[[ SOURCE MATERIAL, beginning ]]
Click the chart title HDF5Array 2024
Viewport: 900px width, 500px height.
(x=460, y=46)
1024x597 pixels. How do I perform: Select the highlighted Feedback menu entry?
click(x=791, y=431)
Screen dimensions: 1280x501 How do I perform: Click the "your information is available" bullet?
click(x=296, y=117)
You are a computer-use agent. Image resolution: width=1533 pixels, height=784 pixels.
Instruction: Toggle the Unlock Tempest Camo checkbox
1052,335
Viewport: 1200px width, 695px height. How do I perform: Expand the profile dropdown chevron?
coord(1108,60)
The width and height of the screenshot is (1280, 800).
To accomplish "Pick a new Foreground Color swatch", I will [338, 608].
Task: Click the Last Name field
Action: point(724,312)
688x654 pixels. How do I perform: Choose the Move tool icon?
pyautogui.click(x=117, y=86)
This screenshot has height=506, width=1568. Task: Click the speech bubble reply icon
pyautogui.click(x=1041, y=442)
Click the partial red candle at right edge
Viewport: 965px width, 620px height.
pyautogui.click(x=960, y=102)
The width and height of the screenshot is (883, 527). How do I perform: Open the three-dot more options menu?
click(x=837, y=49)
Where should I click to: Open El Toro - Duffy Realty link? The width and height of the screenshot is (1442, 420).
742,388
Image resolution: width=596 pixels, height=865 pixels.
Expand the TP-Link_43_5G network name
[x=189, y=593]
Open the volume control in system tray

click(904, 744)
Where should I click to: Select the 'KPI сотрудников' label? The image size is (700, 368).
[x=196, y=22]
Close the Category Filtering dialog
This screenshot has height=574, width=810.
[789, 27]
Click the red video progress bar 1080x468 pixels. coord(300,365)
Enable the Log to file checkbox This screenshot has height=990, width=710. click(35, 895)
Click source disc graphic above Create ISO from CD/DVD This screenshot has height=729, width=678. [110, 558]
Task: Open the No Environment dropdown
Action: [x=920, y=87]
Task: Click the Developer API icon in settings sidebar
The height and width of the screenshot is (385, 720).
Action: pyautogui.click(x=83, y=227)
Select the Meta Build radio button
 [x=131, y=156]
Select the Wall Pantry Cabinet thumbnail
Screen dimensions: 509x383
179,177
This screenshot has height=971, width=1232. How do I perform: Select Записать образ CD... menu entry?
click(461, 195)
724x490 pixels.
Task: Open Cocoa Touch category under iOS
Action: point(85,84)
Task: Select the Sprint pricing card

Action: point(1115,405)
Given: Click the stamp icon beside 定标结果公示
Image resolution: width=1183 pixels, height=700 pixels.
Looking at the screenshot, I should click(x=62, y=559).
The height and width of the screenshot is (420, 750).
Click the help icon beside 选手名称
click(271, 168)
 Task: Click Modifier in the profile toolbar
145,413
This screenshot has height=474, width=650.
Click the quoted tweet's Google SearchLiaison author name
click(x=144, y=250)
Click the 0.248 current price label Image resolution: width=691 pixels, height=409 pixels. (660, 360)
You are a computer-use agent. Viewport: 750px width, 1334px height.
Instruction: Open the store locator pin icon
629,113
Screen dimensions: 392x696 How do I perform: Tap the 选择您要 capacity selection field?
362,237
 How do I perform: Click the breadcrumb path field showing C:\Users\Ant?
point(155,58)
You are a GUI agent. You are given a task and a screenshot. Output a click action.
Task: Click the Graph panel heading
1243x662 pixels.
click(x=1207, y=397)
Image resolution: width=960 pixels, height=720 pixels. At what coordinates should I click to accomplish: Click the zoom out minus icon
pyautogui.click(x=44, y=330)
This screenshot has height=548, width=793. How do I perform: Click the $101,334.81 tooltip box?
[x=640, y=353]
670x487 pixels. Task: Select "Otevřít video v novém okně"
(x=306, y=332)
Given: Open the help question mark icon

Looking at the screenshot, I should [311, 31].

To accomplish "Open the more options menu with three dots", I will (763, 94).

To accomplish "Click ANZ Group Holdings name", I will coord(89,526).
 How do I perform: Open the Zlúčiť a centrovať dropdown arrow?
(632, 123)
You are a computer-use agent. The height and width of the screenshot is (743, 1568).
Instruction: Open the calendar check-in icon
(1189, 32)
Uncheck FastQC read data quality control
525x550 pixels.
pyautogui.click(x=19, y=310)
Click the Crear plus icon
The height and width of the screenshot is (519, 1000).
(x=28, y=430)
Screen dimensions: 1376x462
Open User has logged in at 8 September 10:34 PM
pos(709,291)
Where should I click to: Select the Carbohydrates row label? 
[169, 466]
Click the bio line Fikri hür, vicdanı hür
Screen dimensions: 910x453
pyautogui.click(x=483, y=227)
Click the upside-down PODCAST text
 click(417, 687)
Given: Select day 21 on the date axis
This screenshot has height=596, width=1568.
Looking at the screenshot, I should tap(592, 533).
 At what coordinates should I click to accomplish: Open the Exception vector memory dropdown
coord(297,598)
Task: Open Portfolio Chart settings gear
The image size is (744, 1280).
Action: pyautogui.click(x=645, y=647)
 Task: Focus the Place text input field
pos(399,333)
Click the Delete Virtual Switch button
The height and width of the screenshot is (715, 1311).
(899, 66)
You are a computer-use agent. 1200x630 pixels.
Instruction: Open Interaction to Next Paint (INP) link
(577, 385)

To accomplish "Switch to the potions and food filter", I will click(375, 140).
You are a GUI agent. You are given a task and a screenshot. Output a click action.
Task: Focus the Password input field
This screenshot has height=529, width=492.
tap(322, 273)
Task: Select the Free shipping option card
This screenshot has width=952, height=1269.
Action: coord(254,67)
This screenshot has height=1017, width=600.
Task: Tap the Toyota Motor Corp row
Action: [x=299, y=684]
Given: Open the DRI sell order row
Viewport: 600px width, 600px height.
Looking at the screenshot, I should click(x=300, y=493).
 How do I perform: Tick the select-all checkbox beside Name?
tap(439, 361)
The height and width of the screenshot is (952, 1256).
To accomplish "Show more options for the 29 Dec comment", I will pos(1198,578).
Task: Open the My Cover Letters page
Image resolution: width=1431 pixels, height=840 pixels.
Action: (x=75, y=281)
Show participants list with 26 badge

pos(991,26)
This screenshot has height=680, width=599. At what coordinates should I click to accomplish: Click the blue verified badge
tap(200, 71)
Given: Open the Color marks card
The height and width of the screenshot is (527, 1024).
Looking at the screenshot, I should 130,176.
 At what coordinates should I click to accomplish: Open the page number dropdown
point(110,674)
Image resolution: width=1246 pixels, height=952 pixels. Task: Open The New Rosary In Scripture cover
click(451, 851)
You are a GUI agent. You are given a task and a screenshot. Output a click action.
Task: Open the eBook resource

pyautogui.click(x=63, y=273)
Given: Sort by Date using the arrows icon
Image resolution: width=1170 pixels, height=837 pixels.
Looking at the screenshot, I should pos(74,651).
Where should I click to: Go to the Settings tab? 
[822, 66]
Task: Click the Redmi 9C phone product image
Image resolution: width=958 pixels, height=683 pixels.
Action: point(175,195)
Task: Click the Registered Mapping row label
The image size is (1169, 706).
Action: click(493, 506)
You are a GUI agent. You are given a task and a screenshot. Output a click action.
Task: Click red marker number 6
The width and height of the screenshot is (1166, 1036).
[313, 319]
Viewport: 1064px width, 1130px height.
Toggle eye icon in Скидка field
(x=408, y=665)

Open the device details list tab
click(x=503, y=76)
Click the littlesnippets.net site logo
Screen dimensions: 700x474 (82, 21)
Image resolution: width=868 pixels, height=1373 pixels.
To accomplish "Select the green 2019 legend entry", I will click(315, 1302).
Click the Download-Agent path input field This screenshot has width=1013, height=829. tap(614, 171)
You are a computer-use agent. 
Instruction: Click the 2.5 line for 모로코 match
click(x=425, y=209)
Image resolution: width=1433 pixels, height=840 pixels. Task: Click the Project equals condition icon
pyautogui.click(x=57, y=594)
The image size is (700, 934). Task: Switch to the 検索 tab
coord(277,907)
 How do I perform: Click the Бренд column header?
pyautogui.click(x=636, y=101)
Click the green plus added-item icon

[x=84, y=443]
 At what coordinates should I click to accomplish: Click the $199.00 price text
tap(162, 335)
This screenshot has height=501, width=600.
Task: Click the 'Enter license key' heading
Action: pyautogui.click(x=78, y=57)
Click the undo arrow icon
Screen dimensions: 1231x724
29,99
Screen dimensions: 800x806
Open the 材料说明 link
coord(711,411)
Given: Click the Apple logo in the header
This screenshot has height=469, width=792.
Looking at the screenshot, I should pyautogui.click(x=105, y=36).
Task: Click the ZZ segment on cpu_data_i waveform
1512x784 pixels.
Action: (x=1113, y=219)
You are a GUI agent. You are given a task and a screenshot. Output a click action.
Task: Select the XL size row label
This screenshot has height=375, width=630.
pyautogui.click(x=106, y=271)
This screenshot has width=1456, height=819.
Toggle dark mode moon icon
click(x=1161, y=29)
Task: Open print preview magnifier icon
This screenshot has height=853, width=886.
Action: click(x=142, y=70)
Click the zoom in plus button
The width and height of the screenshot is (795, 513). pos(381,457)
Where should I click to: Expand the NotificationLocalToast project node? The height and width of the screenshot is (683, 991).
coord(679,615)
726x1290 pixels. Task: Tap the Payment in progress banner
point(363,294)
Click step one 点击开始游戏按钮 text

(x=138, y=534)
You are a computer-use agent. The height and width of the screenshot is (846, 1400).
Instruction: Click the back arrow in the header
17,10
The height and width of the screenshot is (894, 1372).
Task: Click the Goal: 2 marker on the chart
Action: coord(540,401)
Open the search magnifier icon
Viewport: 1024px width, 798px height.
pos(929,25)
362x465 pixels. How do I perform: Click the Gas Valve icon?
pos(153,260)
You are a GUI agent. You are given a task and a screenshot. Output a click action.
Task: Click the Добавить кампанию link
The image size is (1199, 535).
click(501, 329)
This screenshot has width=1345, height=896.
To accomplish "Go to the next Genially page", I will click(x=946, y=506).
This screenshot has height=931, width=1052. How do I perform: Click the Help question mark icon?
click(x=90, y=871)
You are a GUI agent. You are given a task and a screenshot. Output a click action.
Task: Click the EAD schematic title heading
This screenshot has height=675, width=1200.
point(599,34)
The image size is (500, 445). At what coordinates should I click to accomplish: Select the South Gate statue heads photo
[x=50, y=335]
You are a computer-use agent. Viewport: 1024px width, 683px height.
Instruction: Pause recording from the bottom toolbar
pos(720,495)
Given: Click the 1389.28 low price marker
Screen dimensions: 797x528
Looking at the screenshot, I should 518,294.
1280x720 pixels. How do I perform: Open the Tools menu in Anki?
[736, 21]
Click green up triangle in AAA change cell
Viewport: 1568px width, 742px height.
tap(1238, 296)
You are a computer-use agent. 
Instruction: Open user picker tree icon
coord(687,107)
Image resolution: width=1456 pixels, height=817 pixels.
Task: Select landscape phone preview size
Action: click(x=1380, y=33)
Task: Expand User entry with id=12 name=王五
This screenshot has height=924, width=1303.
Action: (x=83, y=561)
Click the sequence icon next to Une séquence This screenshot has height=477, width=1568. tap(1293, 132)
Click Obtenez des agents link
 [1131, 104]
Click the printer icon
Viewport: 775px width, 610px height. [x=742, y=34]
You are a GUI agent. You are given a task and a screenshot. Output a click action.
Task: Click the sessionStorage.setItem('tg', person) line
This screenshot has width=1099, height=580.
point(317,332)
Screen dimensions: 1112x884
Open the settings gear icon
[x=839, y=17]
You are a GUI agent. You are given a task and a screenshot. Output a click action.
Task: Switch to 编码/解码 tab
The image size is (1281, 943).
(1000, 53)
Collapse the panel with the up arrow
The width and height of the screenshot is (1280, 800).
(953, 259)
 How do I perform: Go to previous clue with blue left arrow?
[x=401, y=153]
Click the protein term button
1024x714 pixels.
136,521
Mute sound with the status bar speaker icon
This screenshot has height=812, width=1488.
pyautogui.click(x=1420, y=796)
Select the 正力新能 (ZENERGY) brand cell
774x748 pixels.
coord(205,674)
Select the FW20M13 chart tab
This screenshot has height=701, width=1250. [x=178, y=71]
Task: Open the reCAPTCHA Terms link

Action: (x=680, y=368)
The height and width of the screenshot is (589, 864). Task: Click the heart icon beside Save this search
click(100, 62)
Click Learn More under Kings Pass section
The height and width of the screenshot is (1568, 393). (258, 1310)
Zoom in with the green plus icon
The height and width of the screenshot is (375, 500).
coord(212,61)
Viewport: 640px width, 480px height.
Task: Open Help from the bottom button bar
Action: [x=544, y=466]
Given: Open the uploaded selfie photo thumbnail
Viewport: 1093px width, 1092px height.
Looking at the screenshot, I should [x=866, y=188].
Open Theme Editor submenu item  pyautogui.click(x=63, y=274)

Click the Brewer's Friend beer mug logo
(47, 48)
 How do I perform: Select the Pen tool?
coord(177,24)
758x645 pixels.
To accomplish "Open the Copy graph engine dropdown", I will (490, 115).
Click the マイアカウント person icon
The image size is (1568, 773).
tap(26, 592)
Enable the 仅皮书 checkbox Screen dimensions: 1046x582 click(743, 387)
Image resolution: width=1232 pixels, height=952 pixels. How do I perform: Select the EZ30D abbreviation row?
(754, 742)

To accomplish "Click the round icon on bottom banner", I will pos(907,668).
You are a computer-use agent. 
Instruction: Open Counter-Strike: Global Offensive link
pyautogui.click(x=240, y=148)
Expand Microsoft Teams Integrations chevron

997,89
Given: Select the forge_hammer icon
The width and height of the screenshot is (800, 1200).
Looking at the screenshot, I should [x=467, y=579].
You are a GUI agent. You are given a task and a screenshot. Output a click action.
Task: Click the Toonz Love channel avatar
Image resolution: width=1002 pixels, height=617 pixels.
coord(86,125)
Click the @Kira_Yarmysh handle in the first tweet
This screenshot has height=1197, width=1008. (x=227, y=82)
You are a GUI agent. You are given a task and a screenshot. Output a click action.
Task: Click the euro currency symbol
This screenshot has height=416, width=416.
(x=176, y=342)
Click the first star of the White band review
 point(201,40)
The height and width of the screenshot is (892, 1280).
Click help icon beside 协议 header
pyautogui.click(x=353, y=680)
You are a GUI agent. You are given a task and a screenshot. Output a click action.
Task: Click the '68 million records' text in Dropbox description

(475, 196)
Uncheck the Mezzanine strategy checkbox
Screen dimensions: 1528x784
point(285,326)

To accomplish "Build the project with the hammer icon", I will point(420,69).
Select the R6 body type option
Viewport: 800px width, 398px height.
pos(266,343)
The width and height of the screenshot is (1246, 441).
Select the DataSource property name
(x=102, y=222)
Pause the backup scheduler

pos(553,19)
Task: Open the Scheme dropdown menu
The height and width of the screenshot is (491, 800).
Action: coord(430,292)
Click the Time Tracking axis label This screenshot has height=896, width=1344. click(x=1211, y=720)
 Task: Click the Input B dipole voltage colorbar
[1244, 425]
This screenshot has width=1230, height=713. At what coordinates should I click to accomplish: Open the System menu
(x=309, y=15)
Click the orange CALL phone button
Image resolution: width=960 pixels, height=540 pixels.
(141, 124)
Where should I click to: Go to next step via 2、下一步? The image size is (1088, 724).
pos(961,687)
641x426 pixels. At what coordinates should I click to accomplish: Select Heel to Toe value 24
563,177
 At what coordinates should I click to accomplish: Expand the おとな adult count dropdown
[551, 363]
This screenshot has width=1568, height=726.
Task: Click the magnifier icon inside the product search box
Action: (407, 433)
[[ SOURCE MATERIAL, end ]]
**TRY IT**
Would you print exactly and only the lines of the material above that run from the line with "Task: Open the eBook resource" through the line with "Image resolution: width=868", both included?

**TASK RESULT**
Task: Open the eBook resource

pyautogui.click(x=63, y=273)
Given: Sort by Date using the arrows icon
Image resolution: width=1170 pixels, height=837 pixels.
Looking at the screenshot, I should pos(74,651).
Where should I click to: Go to the Settings tab? 
[822, 66]
Task: Click the Redmi 9C phone product image
Image resolution: width=958 pixels, height=683 pixels.
Action: point(175,195)
Task: Click the Registered Mapping row label
The image size is (1169, 706).
Action: click(493, 506)
You are a GUI agent. You are given a task and a screenshot. Output a click action.
Task: Click red marker number 6
The width and height of the screenshot is (1166, 1036).
[313, 319]
Viewport: 1064px width, 1130px height.
Toggle eye icon in Скидка field
(x=408, y=665)

Open the device details list tab
click(x=503, y=76)
Click the littlesnippets.net site logo
Screen dimensions: 700x474 (82, 21)
Image resolution: width=868 pixels, height=1373 pixels.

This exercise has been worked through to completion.